So as unusual,
Go ahead and find yourself in a tall seat.
I recommend sitting up on something so your hips are higher than your knees so you can start to soften through the hip flexors.
So maybe a cushion,
Maybe a block,
Maybe a chair.
Once you find yourself in that comfortable seat,
Go ahead and close your eyes.
Rolling your shoulders up and back a few times,
Allowing the shoulders to then fall flat and down on the back.
And by noticing the position that you're seated in,
Feeling the weight of your body on the chair or on the floor,
Take a few deep full breaths.
And as you're breathing in,
Allow the oxygen to enliven your entire body.
Filling it up.
And then as you exhale,
Have this sensation of release,
Of letting go a little bit deeper.
You can even envision the muscles starting to melt down around the bones.
Letting go,
Letting go.
Bring your attention to your fingertips.
Feel into any tingling or humming sensations.
Bring your fingers one by one to soften,
To release,
To relax.
While feeling the aliveness,
That humming.
And then moving your attention to the palms of your hands.
Any heat,
Any sweating or any coldness.
And then feeling the parts of your hands that are touching either your thighs or the ground or the table in front of you.
Feel that connection.
And see if you can allow them to come a little bit lighter and a little bit softer.
And then bringing your attention to the totality of the hands.
From the wrists,
Feel the wrists from the inside out,
Down to your palms,
To the tops of your hands,
To your fingertips,
And allowing everything to relax,
To release and to soften.
Moving on up through to your arms.
From your elbows,
Feel the seeping of relaxation dripping down through your forearms,
Down to your wrists,
From your wrists to your hands to your fingers.
And then go ahead and bring your attention up to your shoulders,
Allowing the shoulders to be really heavy.
Letting them fall flat and down on the back as they open up through your shoulder bones,
As they then open up through your collar bones,
And then moving down through to your triceps and your biceps,
To your elbows,
To your forearms,
All the way down through to your fingertips.
Noticing any tightness and letting go,
Letting go.
And then retrace the attention up through the arms,
Through to the shoulders.
And then let's bring the attention to the front of the body,
To the heart,
And to the chest,
Noticing any tightness,
Any tension.
And just work to breathe into those areas.
Letting go,
Release.
Moving down through the torso as you're sitting up tall,
Down to your stomach,
Noticing the rise and the fall of the belly and the rib cage.
Feeling into any sensations here,
So any gut sensations,
Any butterflies,
Any whatever comes up,
Just noticing,
Releasing,
Letting go,
Relaxing.
Allow it to continue down through to your legs,
Past your glutes,
Past your hamstrings,
Past your quadriceps,
As these big muscle groups start to soften and release into your chair,
Down through to the knees,
The kneecaps,
The soft area behind the knees,
And then all the way down through the calves.
Feeling the ankles from the inside out,
And then eventually arriving at your feet.
Once again,
Noticing any tingling sensations at your feet or at your toes,
Noticing the temperature.
Release,
Relax and soften.
Letting go,
Letting go.
And then as we retrace all the way up through the legs,
Through the pelvis,
Through to the belly,
The chest,
The neck,
Let's meet around the eyes,
Softening the eyes.
Allowing the eyes to become really heavy in the sockets,
Possibly rolling back.
The eyelids get even heavier.
And moving up to the space between the brows,
The third eye softening,
Releasing and relaxing.
Relaxing the skin of your scalp,
Down through to the jaw,
If you're clenching your teeth,
Then separate the top teeth and the bottom teeth.

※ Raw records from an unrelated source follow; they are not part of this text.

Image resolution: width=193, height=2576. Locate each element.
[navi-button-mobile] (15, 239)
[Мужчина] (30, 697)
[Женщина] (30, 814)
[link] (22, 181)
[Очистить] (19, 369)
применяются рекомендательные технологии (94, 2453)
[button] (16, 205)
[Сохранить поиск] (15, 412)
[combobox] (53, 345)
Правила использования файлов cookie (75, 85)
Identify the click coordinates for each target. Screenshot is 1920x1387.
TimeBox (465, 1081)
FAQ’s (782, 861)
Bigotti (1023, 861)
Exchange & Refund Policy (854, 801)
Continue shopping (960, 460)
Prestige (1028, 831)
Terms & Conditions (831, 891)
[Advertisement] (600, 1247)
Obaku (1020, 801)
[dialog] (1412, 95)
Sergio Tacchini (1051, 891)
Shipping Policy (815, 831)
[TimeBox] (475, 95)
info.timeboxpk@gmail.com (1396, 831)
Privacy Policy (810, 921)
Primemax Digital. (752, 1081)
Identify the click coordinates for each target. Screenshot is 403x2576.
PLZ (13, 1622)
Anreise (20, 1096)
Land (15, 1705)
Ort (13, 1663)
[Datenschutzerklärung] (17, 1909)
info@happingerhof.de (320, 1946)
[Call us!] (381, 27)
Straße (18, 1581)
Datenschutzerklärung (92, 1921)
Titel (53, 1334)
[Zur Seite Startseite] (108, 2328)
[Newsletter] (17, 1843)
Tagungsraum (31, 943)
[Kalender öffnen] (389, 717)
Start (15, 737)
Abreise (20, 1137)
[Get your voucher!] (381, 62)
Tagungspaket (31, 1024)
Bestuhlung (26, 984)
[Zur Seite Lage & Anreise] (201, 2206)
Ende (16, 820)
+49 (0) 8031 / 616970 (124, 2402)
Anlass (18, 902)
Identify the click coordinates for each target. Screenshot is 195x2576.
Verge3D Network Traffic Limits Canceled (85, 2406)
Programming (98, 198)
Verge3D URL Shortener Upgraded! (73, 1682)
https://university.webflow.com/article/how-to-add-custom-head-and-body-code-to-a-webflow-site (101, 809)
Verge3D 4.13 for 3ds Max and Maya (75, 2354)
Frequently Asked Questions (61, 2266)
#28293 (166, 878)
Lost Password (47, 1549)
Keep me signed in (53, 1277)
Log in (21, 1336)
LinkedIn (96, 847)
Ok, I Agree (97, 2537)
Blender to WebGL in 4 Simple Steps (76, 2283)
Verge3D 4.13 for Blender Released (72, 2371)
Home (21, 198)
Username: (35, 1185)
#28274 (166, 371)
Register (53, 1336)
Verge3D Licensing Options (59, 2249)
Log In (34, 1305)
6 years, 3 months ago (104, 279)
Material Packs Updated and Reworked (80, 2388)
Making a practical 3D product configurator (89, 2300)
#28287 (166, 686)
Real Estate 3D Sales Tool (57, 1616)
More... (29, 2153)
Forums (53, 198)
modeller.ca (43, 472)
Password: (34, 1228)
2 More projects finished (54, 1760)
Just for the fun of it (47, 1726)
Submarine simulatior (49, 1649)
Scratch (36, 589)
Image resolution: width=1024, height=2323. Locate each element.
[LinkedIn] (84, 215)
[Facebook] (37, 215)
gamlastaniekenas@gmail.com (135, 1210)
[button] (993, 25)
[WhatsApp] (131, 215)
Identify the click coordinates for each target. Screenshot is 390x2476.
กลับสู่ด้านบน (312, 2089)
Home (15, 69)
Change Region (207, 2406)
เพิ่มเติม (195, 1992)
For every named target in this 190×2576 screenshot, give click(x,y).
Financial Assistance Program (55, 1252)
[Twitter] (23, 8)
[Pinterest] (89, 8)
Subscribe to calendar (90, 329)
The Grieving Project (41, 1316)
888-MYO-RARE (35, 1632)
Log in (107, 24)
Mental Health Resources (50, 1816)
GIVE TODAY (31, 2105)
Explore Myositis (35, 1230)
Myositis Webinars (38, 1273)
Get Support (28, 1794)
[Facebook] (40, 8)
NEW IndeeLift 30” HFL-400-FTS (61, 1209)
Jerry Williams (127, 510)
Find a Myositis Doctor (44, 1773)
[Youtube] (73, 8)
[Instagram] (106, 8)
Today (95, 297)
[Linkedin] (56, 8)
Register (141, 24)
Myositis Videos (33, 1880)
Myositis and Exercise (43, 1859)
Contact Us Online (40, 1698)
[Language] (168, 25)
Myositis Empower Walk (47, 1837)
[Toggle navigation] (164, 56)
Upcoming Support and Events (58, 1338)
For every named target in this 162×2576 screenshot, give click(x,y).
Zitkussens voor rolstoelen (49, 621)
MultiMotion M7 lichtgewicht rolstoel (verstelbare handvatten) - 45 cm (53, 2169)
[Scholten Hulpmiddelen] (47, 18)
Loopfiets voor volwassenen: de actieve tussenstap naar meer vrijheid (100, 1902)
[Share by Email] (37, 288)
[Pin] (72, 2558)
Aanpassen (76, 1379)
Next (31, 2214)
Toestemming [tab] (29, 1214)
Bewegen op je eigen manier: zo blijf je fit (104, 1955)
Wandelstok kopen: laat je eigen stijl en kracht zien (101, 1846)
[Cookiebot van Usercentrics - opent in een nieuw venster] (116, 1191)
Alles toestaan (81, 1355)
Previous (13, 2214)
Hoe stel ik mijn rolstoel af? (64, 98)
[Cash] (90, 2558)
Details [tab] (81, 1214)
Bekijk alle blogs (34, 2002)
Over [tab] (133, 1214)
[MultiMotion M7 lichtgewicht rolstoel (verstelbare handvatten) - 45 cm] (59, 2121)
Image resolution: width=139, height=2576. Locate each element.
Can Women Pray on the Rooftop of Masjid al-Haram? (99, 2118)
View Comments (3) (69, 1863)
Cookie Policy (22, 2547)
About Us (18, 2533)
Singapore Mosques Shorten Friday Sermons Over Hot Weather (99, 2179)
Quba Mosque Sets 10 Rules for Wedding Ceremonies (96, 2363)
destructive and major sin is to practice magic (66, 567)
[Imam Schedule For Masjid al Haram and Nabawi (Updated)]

Keep the lips slightly sealed,
Pressed together.
Softening,
Releasing,
Relaxing,
Letting go.
Then we'll finish off by noticing the whole body,
The totality of the entire body.
And then we'll now finish by noticing the whole body,
The presence of the whole body.
So go ahead and take one full deep breath in,
Filling up the body from the bottom all the way up to the top,
And on the exhale,
Letting everything go,
Releasing into the sensations of relaxation.
And again,
Full deep breath in,
And exhale,
Release.
So this time,
Drive the eyes,
Moving your body around a little bit,
Feeling the body come back into everything.
Thanks so much,
Guys.
Enjoy the rest of your day.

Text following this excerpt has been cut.